### [Exercise details]
Across the following data, state how many lines include the word "computer". Provide the number alone.
*** Opening of The input ***
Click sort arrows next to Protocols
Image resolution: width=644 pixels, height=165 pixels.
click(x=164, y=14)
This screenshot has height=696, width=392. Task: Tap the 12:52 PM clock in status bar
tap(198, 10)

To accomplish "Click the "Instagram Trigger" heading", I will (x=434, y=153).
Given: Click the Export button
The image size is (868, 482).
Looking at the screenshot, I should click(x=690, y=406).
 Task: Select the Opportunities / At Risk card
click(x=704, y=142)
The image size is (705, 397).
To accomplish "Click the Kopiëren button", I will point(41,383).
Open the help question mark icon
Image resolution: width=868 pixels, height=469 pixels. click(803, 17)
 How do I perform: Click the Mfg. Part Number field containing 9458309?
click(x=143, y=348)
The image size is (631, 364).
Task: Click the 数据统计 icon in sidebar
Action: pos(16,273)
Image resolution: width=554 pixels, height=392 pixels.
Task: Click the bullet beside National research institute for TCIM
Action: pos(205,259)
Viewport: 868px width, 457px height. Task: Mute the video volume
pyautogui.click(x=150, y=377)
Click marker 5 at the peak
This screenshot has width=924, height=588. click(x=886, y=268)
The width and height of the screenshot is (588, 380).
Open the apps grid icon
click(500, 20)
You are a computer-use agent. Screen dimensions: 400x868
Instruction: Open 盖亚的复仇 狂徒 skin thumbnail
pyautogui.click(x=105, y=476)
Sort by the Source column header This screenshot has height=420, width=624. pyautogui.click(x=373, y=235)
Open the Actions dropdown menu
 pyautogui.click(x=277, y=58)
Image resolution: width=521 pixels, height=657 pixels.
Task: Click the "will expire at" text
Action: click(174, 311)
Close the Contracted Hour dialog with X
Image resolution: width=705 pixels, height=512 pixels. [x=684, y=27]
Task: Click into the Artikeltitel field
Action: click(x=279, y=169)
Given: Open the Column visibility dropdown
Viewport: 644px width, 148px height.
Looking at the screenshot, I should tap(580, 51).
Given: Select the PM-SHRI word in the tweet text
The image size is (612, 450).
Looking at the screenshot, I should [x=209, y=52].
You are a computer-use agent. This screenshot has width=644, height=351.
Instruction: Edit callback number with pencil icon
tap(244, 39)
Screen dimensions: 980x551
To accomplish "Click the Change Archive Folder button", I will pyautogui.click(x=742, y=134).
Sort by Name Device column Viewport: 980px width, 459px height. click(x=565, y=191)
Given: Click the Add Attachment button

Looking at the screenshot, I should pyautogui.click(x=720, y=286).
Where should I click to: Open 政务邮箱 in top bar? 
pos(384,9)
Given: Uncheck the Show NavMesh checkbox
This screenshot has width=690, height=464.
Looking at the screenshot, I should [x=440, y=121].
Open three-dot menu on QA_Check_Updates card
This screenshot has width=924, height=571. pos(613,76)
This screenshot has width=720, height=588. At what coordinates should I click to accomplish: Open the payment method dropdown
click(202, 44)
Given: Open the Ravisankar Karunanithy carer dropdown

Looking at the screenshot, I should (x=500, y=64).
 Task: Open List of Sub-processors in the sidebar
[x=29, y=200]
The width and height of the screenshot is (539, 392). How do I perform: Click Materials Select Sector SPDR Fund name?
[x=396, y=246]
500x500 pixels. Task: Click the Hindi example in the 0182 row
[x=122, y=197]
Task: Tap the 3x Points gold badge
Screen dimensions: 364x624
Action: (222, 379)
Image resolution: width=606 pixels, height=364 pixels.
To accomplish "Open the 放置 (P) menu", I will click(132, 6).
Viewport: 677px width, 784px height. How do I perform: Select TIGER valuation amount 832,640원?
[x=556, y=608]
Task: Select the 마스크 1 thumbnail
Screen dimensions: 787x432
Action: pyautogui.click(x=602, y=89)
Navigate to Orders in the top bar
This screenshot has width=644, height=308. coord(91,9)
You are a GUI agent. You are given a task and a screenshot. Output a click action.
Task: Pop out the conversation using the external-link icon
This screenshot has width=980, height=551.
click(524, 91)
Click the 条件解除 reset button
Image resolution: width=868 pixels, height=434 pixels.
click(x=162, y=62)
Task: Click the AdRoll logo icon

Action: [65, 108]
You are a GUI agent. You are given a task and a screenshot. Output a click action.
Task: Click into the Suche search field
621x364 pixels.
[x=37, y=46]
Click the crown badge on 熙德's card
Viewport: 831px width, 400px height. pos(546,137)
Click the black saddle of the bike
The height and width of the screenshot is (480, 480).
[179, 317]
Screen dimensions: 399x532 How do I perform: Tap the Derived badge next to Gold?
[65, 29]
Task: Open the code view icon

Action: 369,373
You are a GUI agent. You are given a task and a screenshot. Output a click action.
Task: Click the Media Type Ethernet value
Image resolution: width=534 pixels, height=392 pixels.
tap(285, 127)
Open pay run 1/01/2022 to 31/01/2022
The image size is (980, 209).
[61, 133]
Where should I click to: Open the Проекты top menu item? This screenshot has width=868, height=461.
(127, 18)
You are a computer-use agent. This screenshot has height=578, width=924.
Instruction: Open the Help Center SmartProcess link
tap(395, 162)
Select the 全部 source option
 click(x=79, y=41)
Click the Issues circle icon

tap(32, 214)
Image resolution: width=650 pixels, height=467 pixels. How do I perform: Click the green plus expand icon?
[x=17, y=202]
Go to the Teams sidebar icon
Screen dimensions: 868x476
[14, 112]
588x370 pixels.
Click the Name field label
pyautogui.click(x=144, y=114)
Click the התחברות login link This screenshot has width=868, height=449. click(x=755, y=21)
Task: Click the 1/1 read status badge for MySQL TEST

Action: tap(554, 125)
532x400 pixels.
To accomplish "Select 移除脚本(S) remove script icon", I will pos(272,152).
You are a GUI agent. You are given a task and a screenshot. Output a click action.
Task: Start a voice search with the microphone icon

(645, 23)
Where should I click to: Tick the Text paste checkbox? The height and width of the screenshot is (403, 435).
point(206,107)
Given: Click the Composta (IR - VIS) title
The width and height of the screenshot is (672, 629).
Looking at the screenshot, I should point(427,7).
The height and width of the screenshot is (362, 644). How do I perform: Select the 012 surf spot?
*** Close of The input ***
### [Response to this task]
3